NICHOLS: We hear a lot of great stories from customers about how the defenses they put in place and what we help advise in the interoperability between systems, it's really solving some serious problems; we're stopping them before they become these headlines in the news. Just from the simple things of saving resources and remediation time, for example, using our ability to do root cause analysis and then dig deeper and find other possible problems with the network. We had one customer who we alerted on a control communication out of a host system, and here we are telling them that there's a remote access Trojan that's communicating out of your network. They were able to understand why that happened by just doing that simple, quick pivot back into the history and [seeing] that this came after they received an executable file inside of what looked like a spear-phishing email.

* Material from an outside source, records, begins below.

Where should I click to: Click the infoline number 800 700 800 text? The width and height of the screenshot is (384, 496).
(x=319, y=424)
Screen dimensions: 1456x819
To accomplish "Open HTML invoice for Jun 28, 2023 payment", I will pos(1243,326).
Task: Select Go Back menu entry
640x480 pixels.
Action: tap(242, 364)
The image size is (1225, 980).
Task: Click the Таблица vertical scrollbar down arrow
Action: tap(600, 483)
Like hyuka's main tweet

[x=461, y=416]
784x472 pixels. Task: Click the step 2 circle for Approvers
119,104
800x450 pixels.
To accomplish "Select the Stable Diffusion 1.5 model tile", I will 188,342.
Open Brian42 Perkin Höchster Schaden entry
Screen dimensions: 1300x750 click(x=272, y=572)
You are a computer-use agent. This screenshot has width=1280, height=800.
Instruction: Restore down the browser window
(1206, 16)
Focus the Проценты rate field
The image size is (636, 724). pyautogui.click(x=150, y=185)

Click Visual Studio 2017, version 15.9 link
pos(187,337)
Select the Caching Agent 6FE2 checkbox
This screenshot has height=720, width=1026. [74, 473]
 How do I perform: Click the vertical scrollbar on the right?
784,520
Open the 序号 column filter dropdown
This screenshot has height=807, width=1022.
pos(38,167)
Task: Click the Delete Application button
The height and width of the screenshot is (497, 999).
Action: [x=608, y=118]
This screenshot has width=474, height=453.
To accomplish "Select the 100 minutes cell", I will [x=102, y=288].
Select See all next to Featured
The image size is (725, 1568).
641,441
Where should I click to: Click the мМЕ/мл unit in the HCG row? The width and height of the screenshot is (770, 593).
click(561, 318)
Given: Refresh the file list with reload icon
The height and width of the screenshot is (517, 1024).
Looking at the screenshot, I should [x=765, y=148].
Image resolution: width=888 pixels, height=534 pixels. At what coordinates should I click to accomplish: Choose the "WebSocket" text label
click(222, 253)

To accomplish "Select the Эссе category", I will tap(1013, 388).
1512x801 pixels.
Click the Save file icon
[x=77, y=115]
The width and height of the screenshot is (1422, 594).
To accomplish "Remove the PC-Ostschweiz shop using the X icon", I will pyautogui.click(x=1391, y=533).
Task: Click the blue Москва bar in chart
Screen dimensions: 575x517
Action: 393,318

Right away they've done root cause analysis and understood why this thing happened in the first place, and what the holes [were that needed] work. But what they're also able to do is, using the information they gain, the fact that they understood where that spear-phishing email came from, it was a simple query on that domain of the sender to be able to find five or six more individuals in an organization that had received that same message, but had not yet clicked the attachment. They were actually able to go to their exchange server and rip those messages out, contact the users and make sure they knew [not to] run this thing because it's actually really bad. So at the end of the day, they only had one infected system instead of five or six, which saved them a lot of time. And time is money in the security business, right? So if you're not [having to] rip out hard drives, reimaging things and doing analysis on five or six systems to see what happened, you're only having to focus on one, it's a huge savings for them.
Besides that, there's all kinds of stories we hear from many different regions where our ability to detect a threat in real-time is an open source way of doing content analysis, basically malware detection with an open framework that everyone understands and can utilize. We're actually preventing these things from making it in your environment. The best way to reduce remediation time and remediation cost is to just prevent it in the first place. We're hearing a lot of great stories about how we're really helping the organizations to feel like they're getting the power back. No longer are they just looking at alerts and saying, okay, something else happened, let's go clean it up. But they now have the ability to go back and own their own network and say, "You're not going to get in here. I'm going to show you, I will fight you tooth and nail to make sure that I protect my network to the best of its ability."